Engoli em seco e informei que já me haviam dito isto. Uma analista de sistemas cantora
poderia ser de confiabilidade duvidosa, quem sabe.
Encarei
num jipe a Belém-Brasilia quando apenas começava a dar passagem. Tremi e depois
relaxei e até gostei de enfrentar uma platéia de fazendeiros enfurecidos e
armados, em Ponte Alta do Norte em Goiás (hoje no Tocantins) que vociferavam
contra o Estatuto da Terra, sobretudo no que tocava ao Cadastramento Rural.
Ensandecidos eles gritavam: isto é comunismo! Sei lá eu como consegui sair
desta entaladela, mas saí, embora tenha certeza de que não os convenci da
inexistência de minha estreita ligação com Moscou.
Consegui
me divertir imensamente quando indígenas Tapirapés que nunca tendo visto uma
mulher branca resolveram conferir - por apalpação!!! - se eu era mesmo uma
mulher enquanto um padre francês me dizia numa voz doce: haja naturalmente. São
como crianças. Foram muitas as experiências e todas válidas mesmo que não
deseje repetir algumas como, por exemplo, comer macaco: juro que nunca mais o
farei.
Foi
tudo isto que me levou ao espanto ao ouvir a declaração do amigo: nunca viu
escolas desfilarem e não gostou! Como é que pode? Como é que alguém pode saber
se não gosta se não fizer? Por que se negar à possibilidade de mais um prazer
na vida? Coisa esquisita esta. Esquisita, mas comum. Quem sabe por isto a
velhice pesa tanto para alguns. Por que inexoravelmente ela vem e quando se instala
não dá mais tempo para experimentar algumas coisas. E aí surge aquele
pensamento cruel e sem saída: ah! Se eu tivesse...
Aproveitar o tempo no tempo é indispensável.

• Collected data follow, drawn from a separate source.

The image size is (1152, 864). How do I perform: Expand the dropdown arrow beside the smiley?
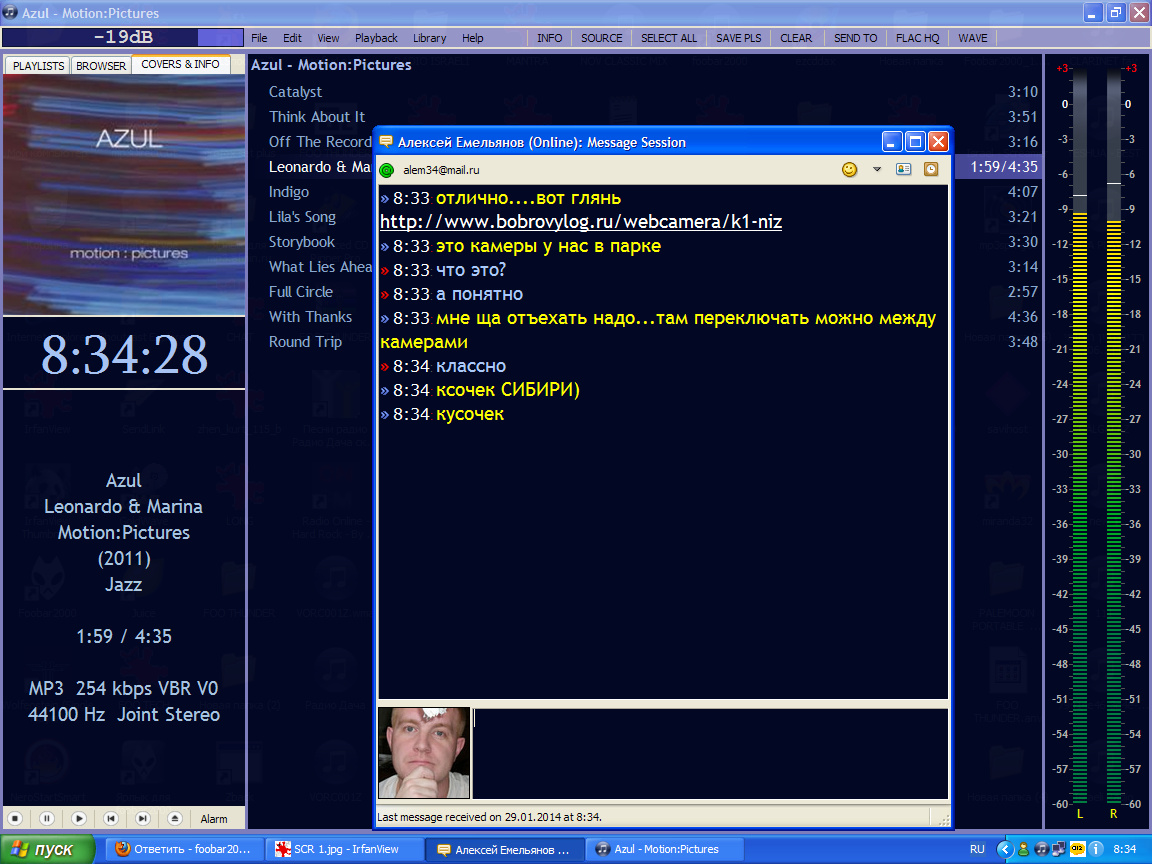click(877, 170)
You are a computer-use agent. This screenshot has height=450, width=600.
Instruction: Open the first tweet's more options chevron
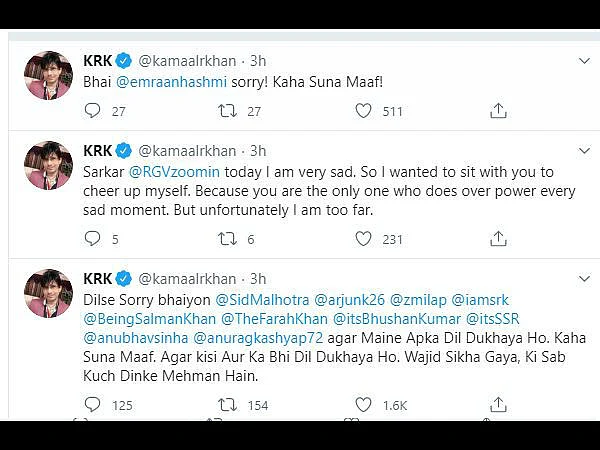(x=584, y=61)
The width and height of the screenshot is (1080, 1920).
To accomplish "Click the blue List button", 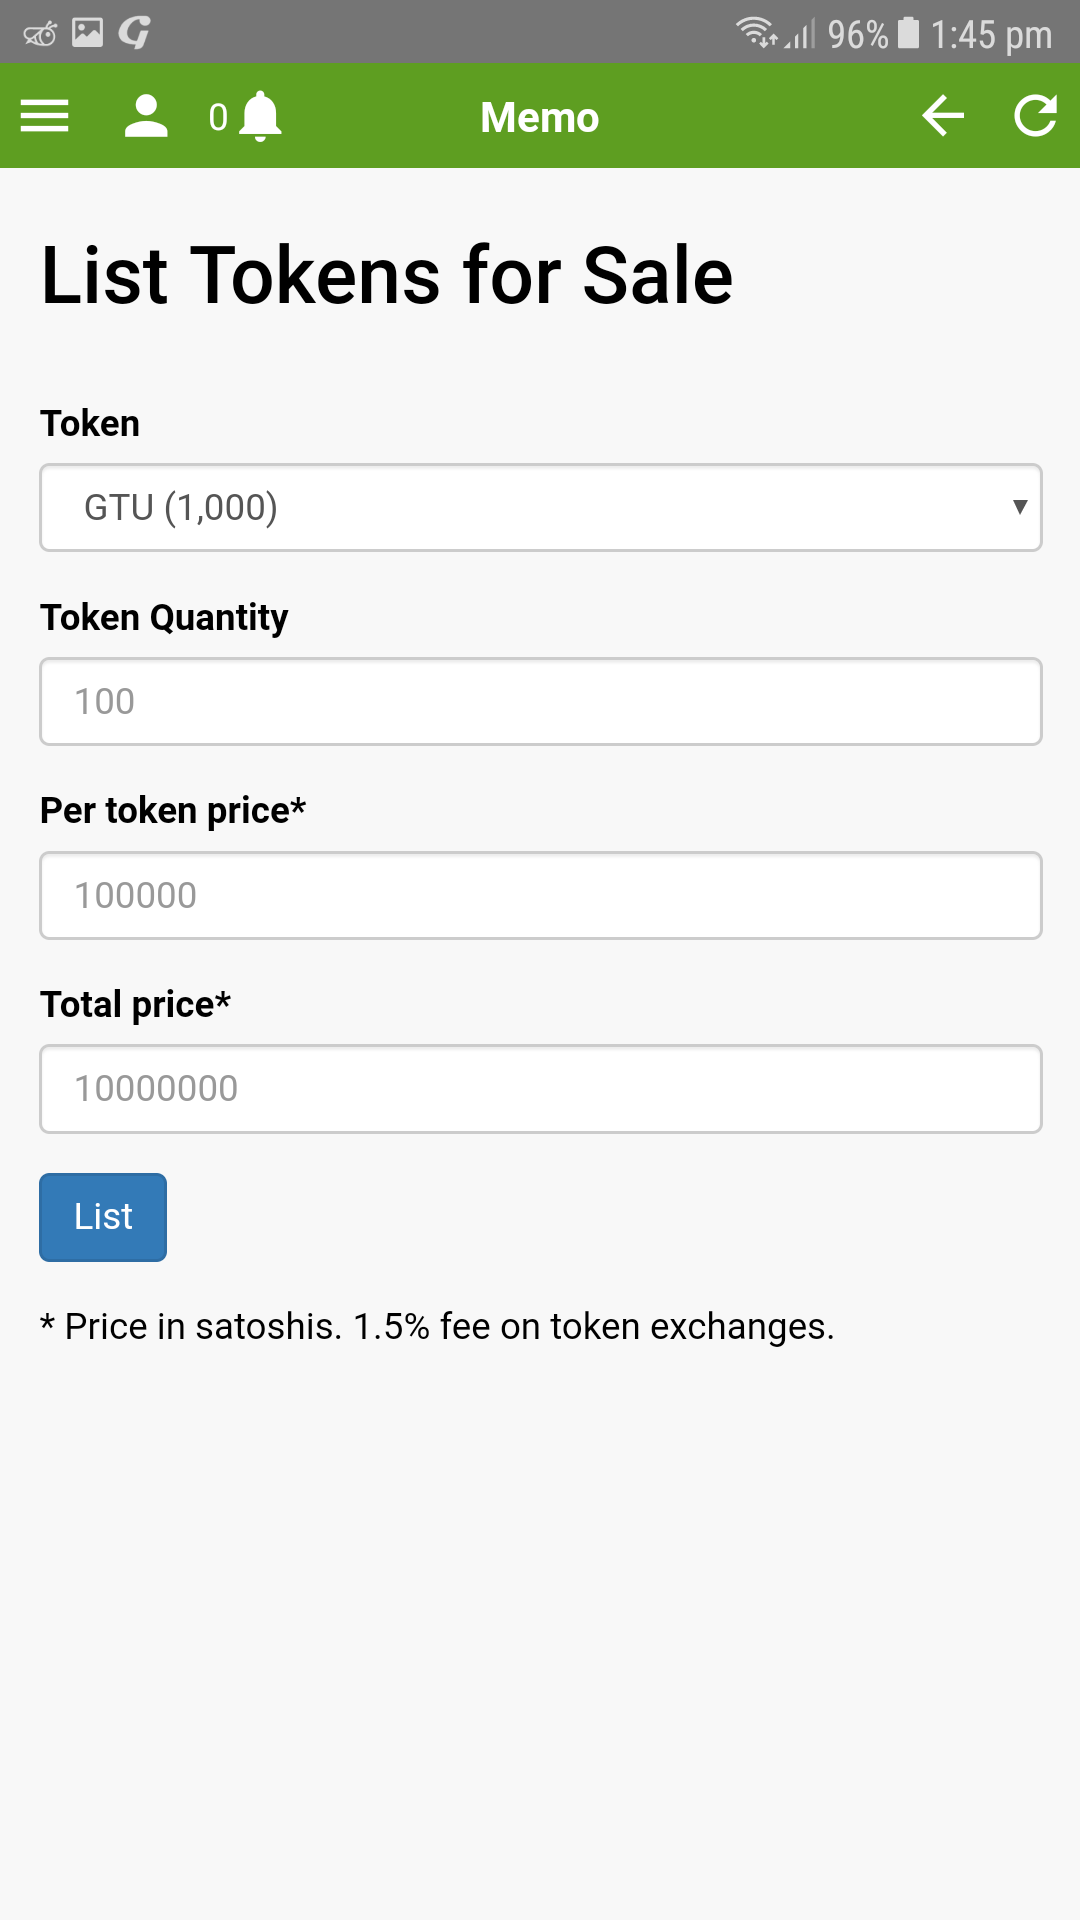I will pyautogui.click(x=103, y=1217).
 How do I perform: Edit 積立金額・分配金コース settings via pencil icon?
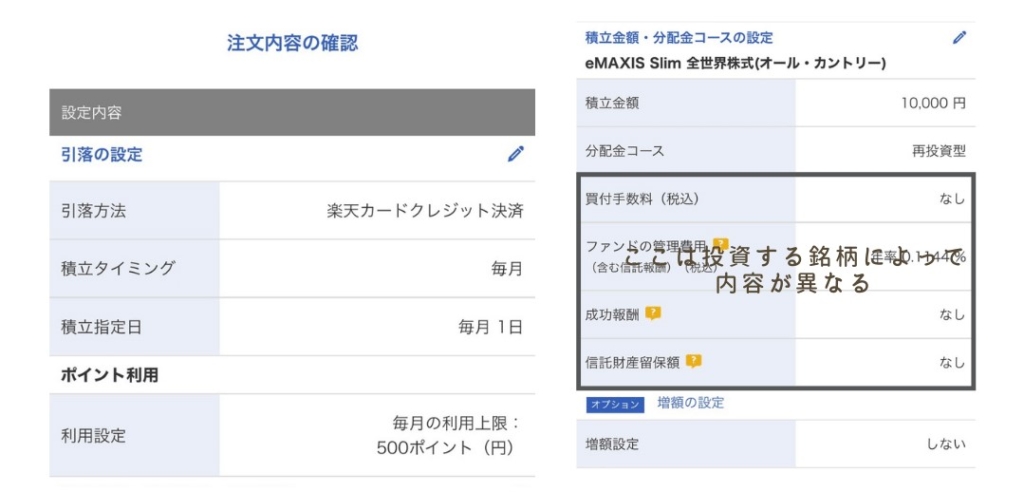tap(959, 38)
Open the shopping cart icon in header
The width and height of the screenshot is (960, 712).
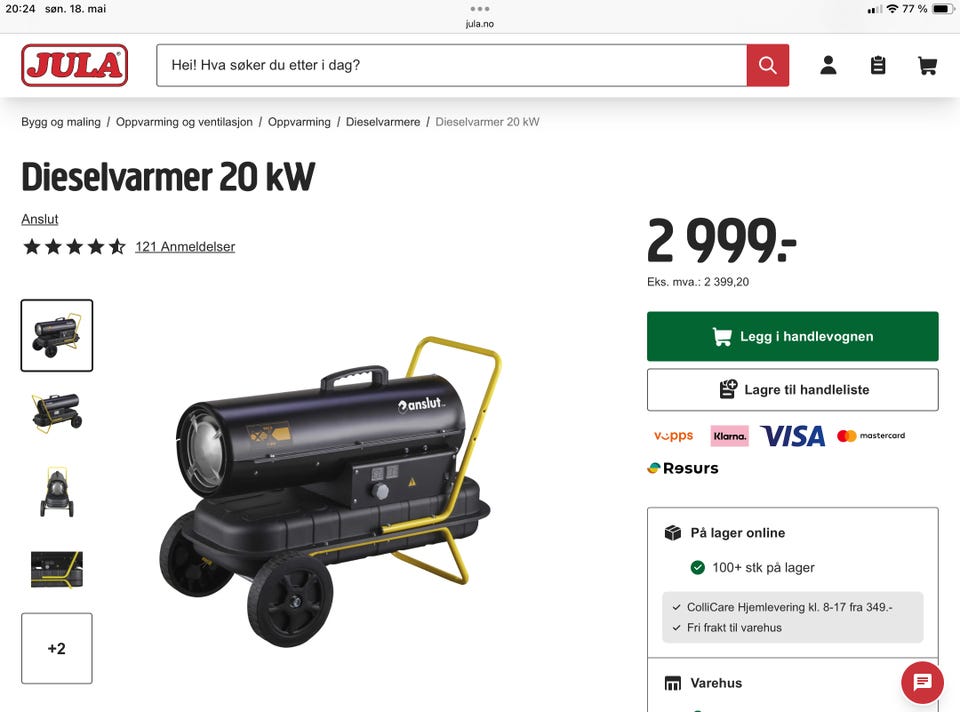pyautogui.click(x=928, y=65)
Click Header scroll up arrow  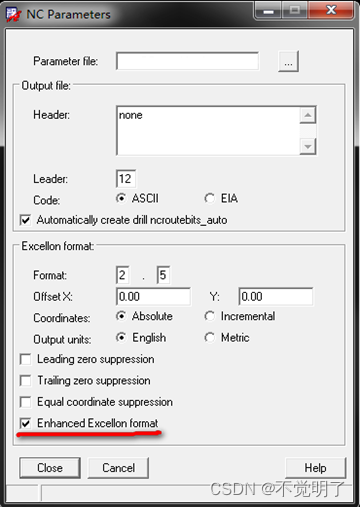[x=308, y=115]
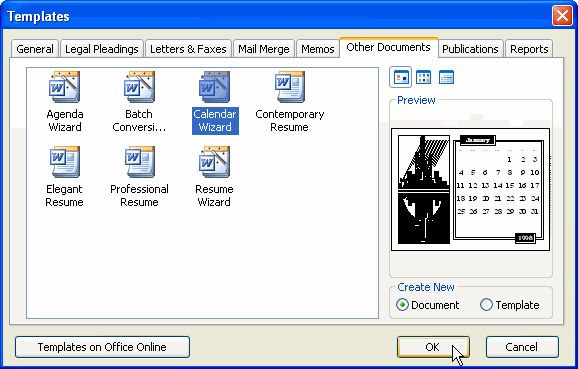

“Time” não é “money” não, é vida! Aqui um parêntese: no que me toca quanto mais
“time” menos “money”. Pode ser até que este meu amigo fosse detestar
assistir ao desfile. Mas ele poderia sair antes de acabar se definitivamente
não gostasse, não poderia? Adquirindo assim o direito de dar uma opinião
lógica: vi e não gostei. Restringir prazeres não é uma coisa sensata. Não é
mesmo. Fizesse eu isto não saberia que tanajura frita tem gosto de amendoim.
Convenho que isto não é de importância vital.
Mas o gosto da tanajura frita somado a mil outros prazeres faz com que
esta tenha sido e continue a ser uma bela, bela vida.